I implement that std::vector<std::list<Edge*>*>. Edge is the custom class that has the pointers pointing the source vertex and the destination vertex and a weight. I implement Adjacency List as template class that need two type defined by user. The first type is the type of the element of vertices and the second type is the type of the weight of edges. - Time complexity: !!! This time complexity is not about Adjacency List ADT. !!!

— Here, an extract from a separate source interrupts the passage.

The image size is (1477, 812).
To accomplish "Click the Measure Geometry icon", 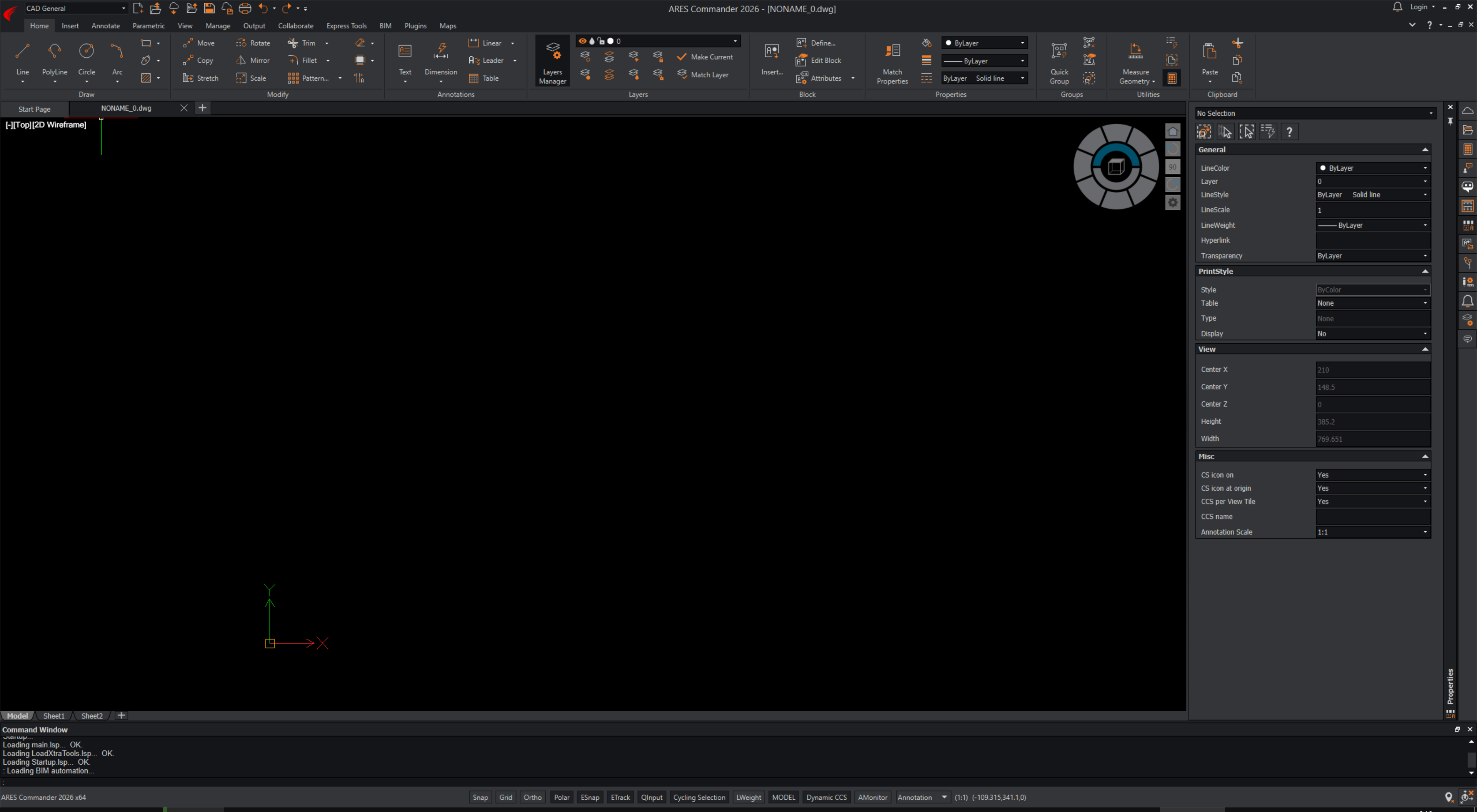I will pos(1135,52).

Insert vertex needs that the two array is inserted each one element, so the operation runs in amortized O(1) time. delete vertex and find vertex by the element of vertex runs in O(|V|), where V is the set of vertices. The operations need to find the vertex having the element we input. insert edge by a weight and two elements of vertices, source vertex and destination vertex, runs in O(|V|) time. The operation need to find the index of the source vertex. delete edge by the same parameters runs in O(|V|+|E|) time, where E is the set of edges. The operation need to visit adjacency lists of all vertices and edges. find edge by the same parameters runs in O(degree of source vertex). - Space complexity: !!! This time complexity is not about Adjacency List ADT. !!!
I added one more array(std::vector<Vertex*>) having pointers of all vertices. This array needs O(|V|) space. Adjacency lists of all vertices have pointers of all edges. And all adjacency lists are stored in same array. So, we need O(|V| + |E|) space. Since we don't discuss about the number of elements of vertex and edge, total space complexity is O(|V| + |E|).